Among the noble inhabitants of the Parliament Close at an early period, the noble family of Wemyss were not the least considerable. At the time of Porteous’s affair, when Francis, the fifth earl, was a boy, his sisters persuaded him to act the part of Captain Porteous in a sort of drama which they got up in imitation of that strange scene. The foolish romps actually went the length of tucking up their brother, the heir of the family, by the neck, over a door; and their sports had well-nigh ended in a real tragedy, for the helpless representative of Porteous was black in the face before they saw the necessity of cutting him down.[81]

The small booths around St Giles’s continued, till 1817, to deform the outward appearance of the church.
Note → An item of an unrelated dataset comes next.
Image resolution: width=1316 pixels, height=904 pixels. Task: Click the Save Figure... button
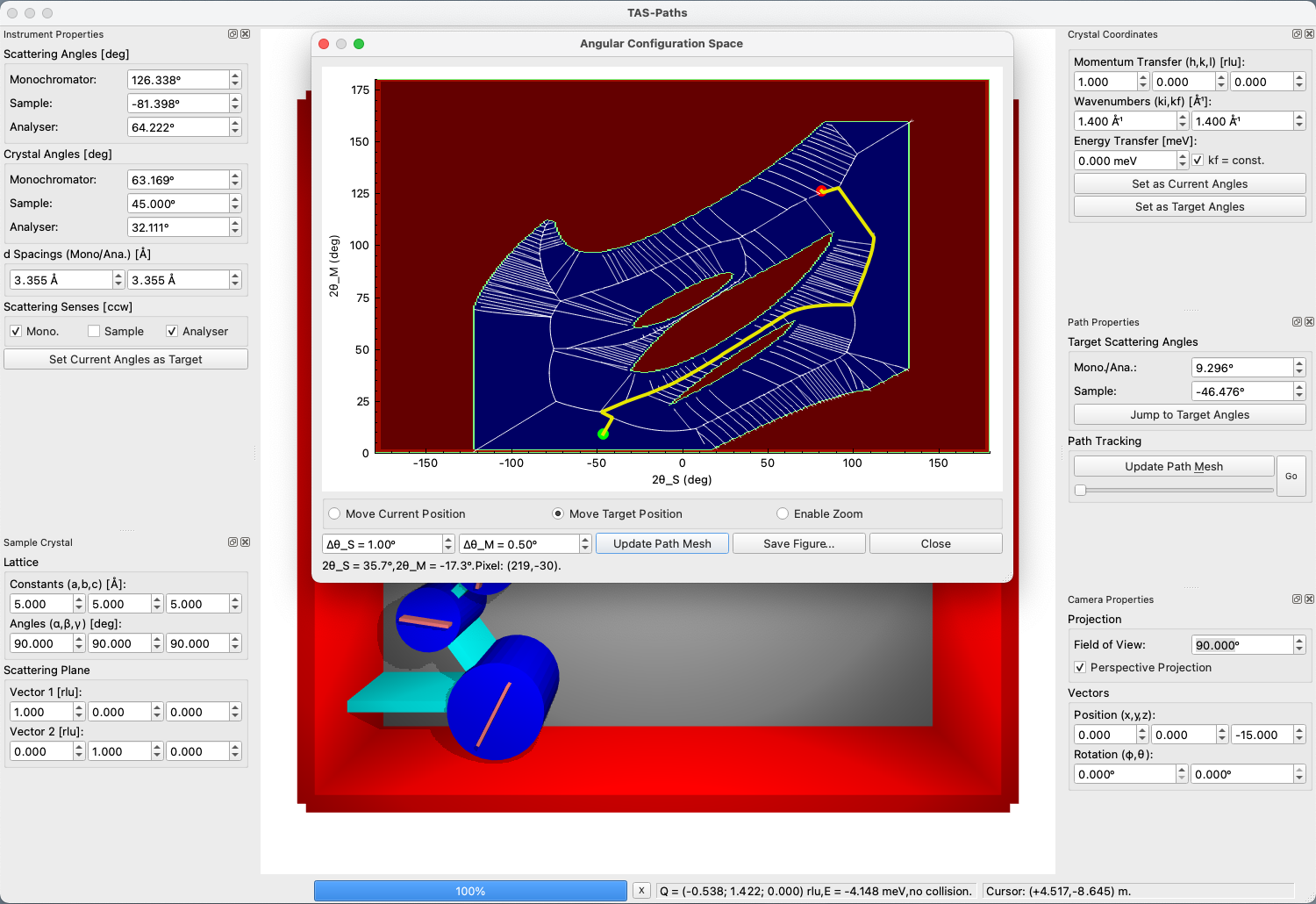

Long before their destruction, the booksellers at least had found the space of six or seven feet too small for the accommodation of their fast-increasing wares, and removed to larger shops in the elegant tenements of the square. One of the largest of the booths, adjacent to the south side of the New or High Church, and having a second story, was occupied, during a great part of the last century, by Messrs Kerr and Dempster, goldsmiths. The first of these gentlemen had been member of parliament for the city, and was the last citizen who ever held that office [in the Scottish parliament]. Such was the humility of people’s wishes in those days respecting their houses, that this respectable person actually lived, and had a great number of children, in the small space of the flat over the shop and the cellar under it, which was lighted by a grating in the pavement of the square. The subterraneous part of his house was chiefly devoted to the purposes of a nursery, and proved so insalubrious that all his children died successively at a particular age, with the exception of his son Robert, who, being born much more weakly than the rest, had the good luck to be sent to the country to be nursed, and afterwards grew up to be the author of a work entitled The Life of Robert Bruce, and the editor of a large collection of voyages and travels.